The commodities team has 70 so-called front office workers, which includes traders, analysts and sales people, said Martin Fraenkel, global head of commodities. He didn’t say how many the bank would hire. A venture with EDF Trading Ltd., which started this month, is adding 12 people by the end of the year, he said.
“We look to grow the business in all areas next year,” Fraenkel said in an interview in London yesterday.
The S&P GSCI Index of 24 raw materials rose 47 percent this year, spurring investors to allocate more to commodities. Hedge funds and other speculators boosted their “net-long” position, or bets on higher U.S. commodity futures prices, to the most since July 2008. Exchange-traded products attracted $27.4 billion this year, Barclays Capital said Nov. 4.
“There is an interest across the range of commodities,” Fraenkel said, referring to ETFs. “Logistically, physically backed precious metals ETFs are much easier to arrange.”

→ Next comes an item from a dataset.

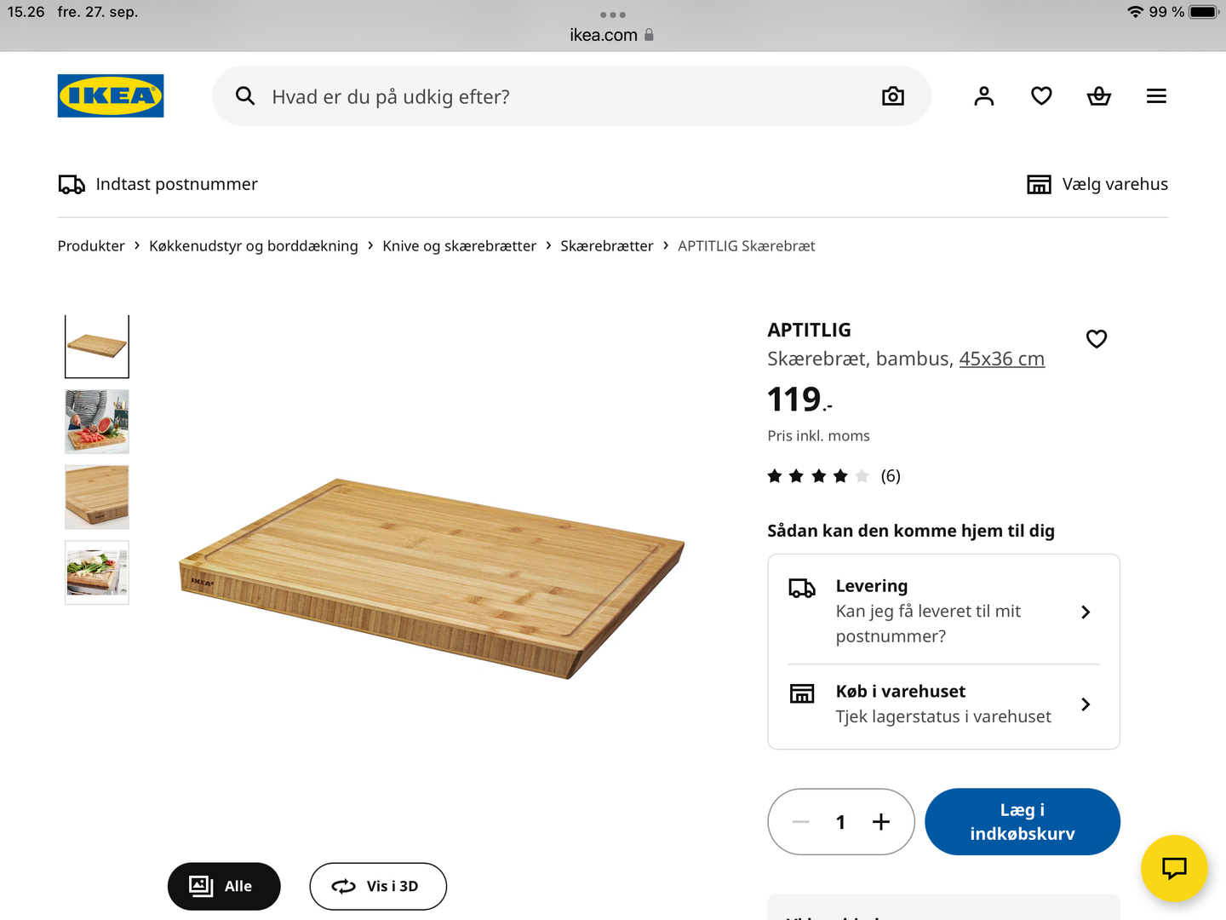1226x920 pixels.
Task: Go to Skærebrætter breadcrumb
Action: point(606,246)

Gold in 16 exchange-traded products tracked by Barclays Capital jumped 47 percent to 56 million ounces this year. That’s more than the official reserves of Switzerland and Japan. Silver holding in ETPs monitored by Barclays rose 34 percent to a record 357 million ounces, equal to more than half of global annual mine production. Credit Suisse started gold ETFs last month and said industrial metals will be the “next step.”
Commodities Financing
Calyon provides commodities financing and hedging to producers, consumers and traders. It also has hedge-fund and other investor clients and will start providing access to existing commodity indexes by the end of this year, said Fraenkel, who began metals trading at Philipp Brothers in New York in 1984. Calyon’s venture with EDF Trading covers coal and European natural gas and power.
Credit Agricole, France’s largest bank by branches, said yesterday that nine-month revenue in fixed income, which includes commodities, was 2.03 billion euros ($3.03 billion), 68 percent more than a year earlier.

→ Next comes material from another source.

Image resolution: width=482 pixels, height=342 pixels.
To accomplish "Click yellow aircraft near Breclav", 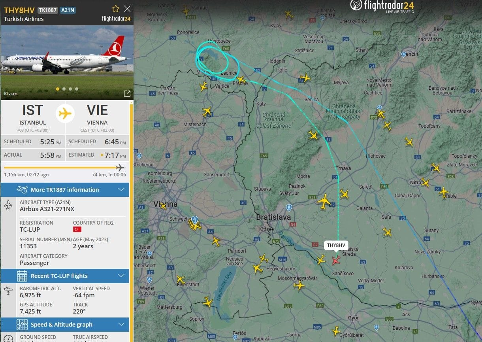I will [241, 80].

The rebound in commodity prices and improving credit availability are making it easier for producers to secure financing, Fraenkel said.
Consumers bought commodity futures in the first half of the year to lock in prices and are now buying less after the rally, he said.
“Normally we would expect consumers to be locking in budgets for the upcoming year for 2010 in the fourth quarter of 2009,” Fraenkel said. “Consumers are rather nervous about whether prices are going to be sustainable or not in 2010.”
Fraenkel, 49, joined Calyon from Dresdner Kleinwort, where he headed the global commodities team. He also worked at NM Rothschild & Sons Ltd. and JPMorgan Chase & Co.